Christ Child

This article is about the historical and religious figure. For the Christmas gift-bringer he inspired, see Christkind.

The Christ Child, also known as Divine Infant, Baby Jesus, Infant Jesus, Child Jesus, the Holy Child, and Santo Niño, refers to Jesus Christ from his nativity to age 12. Upon reaching 13 years-old he was considered to be an adult in accordance with the Jewish custom of his time. The canonical Gospels lack any narration of the years between Jesus' infancy and the Finding in the Temple when he was twelve.

Liturgical feast days

Liturgical feasts relating to Christ's infancy and the Christ Child include:

Depictions in art

Saint Anthony of Padua adoring the Christ Child. Oil on canvas, 1622 by Antonio de Pereda.

From about the third or fourth century onwards, the child Jesus is frequently shown in paintings, and sculpture. Commonly these are nativity scenes showing the birth of Jesus, with his mother, Mary, and his foster father Joseph.

Depictions as a baby with the Virgin Mary, known as Madonna and Child, are iconographical types in Eastern and Western traditions. Other scenes from his time as a baby, of his circumcision, presentation at the temple, the adoration of the Magi, and the flight into Egypt, are common.[1] Scenes showing his developing years are more rare but not unknown.

Saint Joseph, Anthony of Padua, and Saint Christopher are often depicted holding the Christ Child. The Christian mystics Saint Teresa of Avila, Saint Therese of Lisieux, along with the devotees of Divino Niño such as Mother Angelica and Father Giovanni Rizzo claim to have had apparitions of Jesus as a toddler.

During the Middle Ages

The Christ Child was a popular subject in European wood sculpture beginning in the 1300s.[2]

The popularity of the Christ child was well known in Spain under the title Montanesino after the santero sculptor Juan Martínez Montañés who began the trend. These icons of the Christ Child was often posed in the contrapposto style in which the positioning of the knees reflected in the opposite direction,[3] similar to ancient depictions of the Roman Emperor.

:: PROBLEM STATEMENT ::
From the Christ Child article, copy word for word the passage that begins with the words containing "Depictions in art" and ends with "foster father Joseph.". The lines after the Christ Child article aren't needed for anything here.

:: AVAILABLE DATA ::

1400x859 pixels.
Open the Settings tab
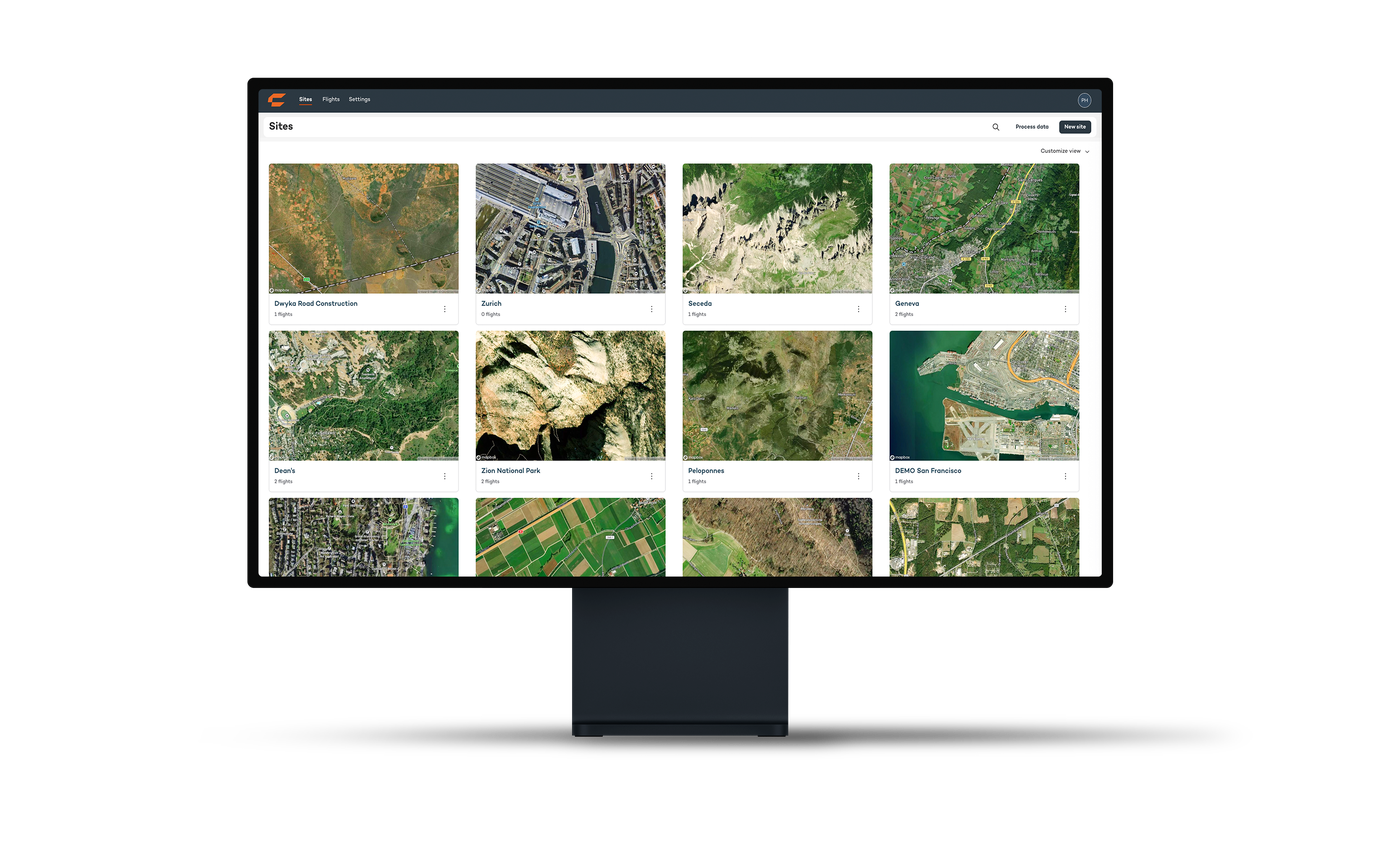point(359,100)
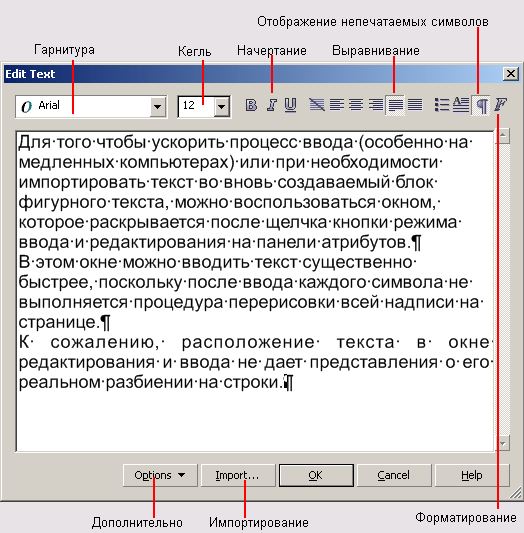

:: FINISHED EXERCISE ::
Depictions in art

Saint Anthony of Padua adoring the Christ Child. Oil on canvas, 1622 by Antonio de Pereda.

From about the third or fourth century onwards, the child Jesus is frequently shown in paintings, and sculpture. Commonly these are nativity scenes showing the birth of Jesus, with his mother, Mary, and his foster father Joseph.